◆ **What is needed**
Rewrite the rows below, changing every "Instruction" to "Goal" and leaving everything else unchanged.

# Task data start

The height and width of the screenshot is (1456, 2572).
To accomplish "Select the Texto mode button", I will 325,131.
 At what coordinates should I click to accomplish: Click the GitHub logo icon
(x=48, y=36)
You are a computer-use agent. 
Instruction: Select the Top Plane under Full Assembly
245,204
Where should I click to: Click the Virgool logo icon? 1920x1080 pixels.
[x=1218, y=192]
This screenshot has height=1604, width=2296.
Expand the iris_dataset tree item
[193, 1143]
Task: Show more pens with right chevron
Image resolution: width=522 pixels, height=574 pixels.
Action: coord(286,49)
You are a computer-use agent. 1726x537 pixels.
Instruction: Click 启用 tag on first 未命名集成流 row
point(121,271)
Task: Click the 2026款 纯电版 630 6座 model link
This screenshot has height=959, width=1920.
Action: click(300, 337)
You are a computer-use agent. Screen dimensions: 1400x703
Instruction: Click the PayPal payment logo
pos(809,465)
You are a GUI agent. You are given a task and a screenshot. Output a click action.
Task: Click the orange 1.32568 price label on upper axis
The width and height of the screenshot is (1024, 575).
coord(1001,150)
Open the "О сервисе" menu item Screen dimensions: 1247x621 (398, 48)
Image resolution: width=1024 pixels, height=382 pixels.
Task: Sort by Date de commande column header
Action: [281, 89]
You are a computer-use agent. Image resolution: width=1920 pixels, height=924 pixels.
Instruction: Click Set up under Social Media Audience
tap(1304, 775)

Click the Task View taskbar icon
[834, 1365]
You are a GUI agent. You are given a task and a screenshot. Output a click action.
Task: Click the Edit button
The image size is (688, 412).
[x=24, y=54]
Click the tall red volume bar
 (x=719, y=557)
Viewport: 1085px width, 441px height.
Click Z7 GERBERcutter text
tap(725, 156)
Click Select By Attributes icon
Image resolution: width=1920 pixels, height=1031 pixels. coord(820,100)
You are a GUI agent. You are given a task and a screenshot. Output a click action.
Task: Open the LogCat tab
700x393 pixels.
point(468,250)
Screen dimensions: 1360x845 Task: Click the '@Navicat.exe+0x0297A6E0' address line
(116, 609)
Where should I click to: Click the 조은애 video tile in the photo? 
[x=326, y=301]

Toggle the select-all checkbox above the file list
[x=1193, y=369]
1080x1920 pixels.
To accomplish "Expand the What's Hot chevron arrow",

# Task data end

◆ **Task answer**
The height and width of the screenshot is (1456, 2572).
To accomplish "Select the Texto mode button", I will 325,131.
 At what coordinates should I click to accomplish: Click the GitHub logo icon
(x=48, y=36)
You are a computer-use agent. 
Goal: Select the Top Plane under Full Assembly
245,204
Where should I click to: Click the Virgool logo icon? 1920x1080 pixels.
[x=1218, y=192]
This screenshot has height=1604, width=2296.
Expand the iris_dataset tree item
[193, 1143]
Task: Show more pens with right chevron
Image resolution: width=522 pixels, height=574 pixels.
Action: coord(286,49)
You are a computer-use agent. 1726x537 pixels.
Goal: Click 启用 tag on first 未命名集成流 row
point(121,271)
Task: Click the 2026款 纯电版 630 6座 model link
This screenshot has height=959, width=1920.
Action: click(300, 337)
You are a computer-use agent. Screen dimensions: 1400x703
Goal: Click the PayPal payment logo
pos(809,465)
You are a GUI agent. You are given a task and a screenshot. Output a click action.
Task: Click the orange 1.32568 price label on upper axis
The width and height of the screenshot is (1024, 575).
coord(1001,150)
Open the "О сервисе" menu item Screen dimensions: 1247x621 (398, 48)
Image resolution: width=1024 pixels, height=382 pixels.
Task: Sort by Date de commande column header
Action: [281, 89]
You are a computer-use agent. Image resolution: width=1920 pixels, height=924 pixels.
Goal: Click Set up under Social Media Audience
tap(1304, 775)

Click the Task View taskbar icon
[834, 1365]
You are a GUI agent. You are given a task and a screenshot. Output a click action.
Task: Click the Edit button
The image size is (688, 412).
[x=24, y=54]
Click the tall red volume bar
 (x=719, y=557)
Viewport: 1085px width, 441px height.
Click Z7 GERBERcutter text
tap(725, 156)
Click Select By Attributes icon
Image resolution: width=1920 pixels, height=1031 pixels. coord(820,100)
You are a GUI agent. You are given a task and a screenshot. Output a click action.
Task: Open the LogCat tab
700x393 pixels.
point(468,250)
Screen dimensions: 1360x845 Task: Click the '@Navicat.exe+0x0297A6E0' address line
(116, 609)
Where should I click to: Click the 조은애 video tile in the photo? 
[x=326, y=301]

Toggle the select-all checkbox above the file list
[x=1193, y=369]
1080x1920 pixels.
To accomplish "Expand the What's Hot chevron arrow",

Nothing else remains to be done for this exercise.